Dataset content Block Start

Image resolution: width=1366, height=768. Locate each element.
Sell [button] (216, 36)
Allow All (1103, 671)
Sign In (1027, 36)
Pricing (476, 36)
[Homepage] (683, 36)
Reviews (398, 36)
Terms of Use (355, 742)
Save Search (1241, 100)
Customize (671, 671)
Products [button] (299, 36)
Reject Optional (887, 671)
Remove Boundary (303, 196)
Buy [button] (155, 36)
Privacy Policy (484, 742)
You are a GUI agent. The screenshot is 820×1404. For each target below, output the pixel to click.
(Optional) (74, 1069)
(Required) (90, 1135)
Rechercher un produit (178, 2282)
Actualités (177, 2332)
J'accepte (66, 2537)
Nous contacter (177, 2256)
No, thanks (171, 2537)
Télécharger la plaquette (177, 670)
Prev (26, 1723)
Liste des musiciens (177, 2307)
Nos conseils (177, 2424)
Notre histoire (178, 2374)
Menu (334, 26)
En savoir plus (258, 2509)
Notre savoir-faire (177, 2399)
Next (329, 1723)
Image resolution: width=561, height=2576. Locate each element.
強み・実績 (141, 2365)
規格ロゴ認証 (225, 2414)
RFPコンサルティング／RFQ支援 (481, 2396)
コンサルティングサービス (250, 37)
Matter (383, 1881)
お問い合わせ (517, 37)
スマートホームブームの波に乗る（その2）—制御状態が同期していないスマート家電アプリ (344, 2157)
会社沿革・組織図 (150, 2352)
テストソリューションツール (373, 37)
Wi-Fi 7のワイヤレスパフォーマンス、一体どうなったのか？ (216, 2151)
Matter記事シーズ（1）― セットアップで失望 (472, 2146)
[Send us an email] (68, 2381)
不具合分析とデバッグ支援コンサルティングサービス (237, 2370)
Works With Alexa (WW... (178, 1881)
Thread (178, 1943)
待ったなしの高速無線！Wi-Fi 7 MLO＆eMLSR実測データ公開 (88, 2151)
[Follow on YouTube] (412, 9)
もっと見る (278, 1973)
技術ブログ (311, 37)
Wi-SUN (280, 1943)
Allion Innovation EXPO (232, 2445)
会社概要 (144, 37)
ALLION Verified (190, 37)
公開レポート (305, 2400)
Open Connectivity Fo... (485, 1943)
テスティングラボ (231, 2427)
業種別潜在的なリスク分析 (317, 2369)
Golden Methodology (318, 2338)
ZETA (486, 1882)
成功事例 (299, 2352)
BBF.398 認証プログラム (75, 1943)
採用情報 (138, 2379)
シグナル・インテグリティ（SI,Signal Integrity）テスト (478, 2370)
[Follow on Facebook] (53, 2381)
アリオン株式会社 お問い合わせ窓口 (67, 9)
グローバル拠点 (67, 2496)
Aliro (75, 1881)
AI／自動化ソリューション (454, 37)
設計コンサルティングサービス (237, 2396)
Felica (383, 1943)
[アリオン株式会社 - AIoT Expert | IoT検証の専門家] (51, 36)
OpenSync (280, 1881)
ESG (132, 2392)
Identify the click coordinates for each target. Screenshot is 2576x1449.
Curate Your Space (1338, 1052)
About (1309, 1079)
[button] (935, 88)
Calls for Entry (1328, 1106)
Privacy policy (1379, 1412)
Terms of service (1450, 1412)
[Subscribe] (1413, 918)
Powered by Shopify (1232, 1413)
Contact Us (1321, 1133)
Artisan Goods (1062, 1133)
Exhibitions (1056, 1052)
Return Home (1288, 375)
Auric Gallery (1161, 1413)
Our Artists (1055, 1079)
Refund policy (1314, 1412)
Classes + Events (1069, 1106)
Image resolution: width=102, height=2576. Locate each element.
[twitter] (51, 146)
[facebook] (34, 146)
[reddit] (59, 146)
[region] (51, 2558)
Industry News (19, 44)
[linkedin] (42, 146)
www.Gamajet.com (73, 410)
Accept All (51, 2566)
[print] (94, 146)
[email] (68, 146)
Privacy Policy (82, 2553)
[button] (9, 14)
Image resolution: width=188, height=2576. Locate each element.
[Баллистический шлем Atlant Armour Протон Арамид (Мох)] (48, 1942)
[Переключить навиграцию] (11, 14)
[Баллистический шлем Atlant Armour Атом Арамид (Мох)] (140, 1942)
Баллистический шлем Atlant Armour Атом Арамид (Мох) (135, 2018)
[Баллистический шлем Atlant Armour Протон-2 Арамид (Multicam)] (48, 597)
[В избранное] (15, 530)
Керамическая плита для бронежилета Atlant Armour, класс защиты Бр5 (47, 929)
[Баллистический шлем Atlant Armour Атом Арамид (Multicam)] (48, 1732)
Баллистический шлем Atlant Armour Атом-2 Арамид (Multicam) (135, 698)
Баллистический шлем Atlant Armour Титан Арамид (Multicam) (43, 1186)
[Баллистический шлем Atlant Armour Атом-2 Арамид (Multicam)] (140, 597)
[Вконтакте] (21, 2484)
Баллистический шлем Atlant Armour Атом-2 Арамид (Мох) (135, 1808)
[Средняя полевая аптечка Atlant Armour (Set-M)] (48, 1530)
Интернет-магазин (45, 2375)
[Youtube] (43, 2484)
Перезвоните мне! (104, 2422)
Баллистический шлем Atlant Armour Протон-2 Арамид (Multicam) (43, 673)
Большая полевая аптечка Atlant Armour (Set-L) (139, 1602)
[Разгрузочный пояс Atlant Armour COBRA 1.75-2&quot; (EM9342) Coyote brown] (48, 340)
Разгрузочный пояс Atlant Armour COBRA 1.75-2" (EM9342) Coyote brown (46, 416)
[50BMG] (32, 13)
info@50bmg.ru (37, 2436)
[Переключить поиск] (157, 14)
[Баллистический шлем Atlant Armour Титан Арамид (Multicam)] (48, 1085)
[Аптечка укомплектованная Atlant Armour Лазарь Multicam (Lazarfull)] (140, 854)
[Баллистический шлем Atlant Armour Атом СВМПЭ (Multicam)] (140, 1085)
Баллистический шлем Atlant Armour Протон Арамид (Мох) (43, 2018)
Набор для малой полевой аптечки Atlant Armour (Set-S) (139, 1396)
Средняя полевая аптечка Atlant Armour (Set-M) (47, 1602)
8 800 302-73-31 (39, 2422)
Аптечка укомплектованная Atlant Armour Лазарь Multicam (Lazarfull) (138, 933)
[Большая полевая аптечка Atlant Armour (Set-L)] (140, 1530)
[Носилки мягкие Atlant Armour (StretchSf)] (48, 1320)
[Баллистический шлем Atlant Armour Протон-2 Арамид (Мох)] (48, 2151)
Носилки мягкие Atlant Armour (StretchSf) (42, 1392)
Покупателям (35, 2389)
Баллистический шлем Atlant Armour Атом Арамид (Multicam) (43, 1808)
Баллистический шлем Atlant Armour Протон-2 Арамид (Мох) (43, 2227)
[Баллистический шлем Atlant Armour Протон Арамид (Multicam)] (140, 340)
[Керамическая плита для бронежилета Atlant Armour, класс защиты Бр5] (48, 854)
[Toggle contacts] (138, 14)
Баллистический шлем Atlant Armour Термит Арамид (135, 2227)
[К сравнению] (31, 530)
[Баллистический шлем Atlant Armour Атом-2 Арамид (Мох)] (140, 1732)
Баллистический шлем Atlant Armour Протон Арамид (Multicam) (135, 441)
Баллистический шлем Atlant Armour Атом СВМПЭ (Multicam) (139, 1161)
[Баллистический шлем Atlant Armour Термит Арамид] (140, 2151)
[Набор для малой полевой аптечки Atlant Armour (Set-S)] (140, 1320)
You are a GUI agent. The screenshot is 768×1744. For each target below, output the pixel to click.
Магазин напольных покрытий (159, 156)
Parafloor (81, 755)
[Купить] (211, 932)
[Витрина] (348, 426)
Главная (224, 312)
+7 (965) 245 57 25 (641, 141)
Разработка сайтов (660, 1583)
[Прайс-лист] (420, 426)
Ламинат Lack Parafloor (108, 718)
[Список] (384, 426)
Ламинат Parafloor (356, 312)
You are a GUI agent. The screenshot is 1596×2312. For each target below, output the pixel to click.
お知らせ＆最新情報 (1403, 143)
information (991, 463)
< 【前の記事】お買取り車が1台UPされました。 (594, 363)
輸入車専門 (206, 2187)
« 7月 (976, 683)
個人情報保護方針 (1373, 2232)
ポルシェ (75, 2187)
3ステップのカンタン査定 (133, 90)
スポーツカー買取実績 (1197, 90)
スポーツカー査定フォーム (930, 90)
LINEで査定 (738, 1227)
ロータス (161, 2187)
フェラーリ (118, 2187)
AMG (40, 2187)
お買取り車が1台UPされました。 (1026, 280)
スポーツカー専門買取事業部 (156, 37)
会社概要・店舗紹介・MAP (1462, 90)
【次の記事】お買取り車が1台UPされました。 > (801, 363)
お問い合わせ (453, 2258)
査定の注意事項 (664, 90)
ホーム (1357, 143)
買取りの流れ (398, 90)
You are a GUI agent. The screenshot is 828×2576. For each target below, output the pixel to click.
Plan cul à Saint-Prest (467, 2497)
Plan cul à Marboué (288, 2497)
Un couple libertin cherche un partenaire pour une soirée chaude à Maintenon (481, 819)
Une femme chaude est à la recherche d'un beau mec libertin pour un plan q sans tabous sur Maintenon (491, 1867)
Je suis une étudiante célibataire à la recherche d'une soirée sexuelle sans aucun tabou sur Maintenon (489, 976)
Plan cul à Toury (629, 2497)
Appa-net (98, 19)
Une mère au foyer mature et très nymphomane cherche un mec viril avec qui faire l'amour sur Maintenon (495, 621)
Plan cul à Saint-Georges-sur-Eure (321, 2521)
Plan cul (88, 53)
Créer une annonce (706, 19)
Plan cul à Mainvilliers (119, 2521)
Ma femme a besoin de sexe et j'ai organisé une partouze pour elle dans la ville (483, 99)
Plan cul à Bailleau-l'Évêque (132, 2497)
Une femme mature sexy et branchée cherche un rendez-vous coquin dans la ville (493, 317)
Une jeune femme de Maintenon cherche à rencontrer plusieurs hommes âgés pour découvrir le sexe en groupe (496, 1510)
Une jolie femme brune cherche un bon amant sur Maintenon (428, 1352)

Dataset content Block End

Answer with a single number, the count of lines above that contain "sans".

2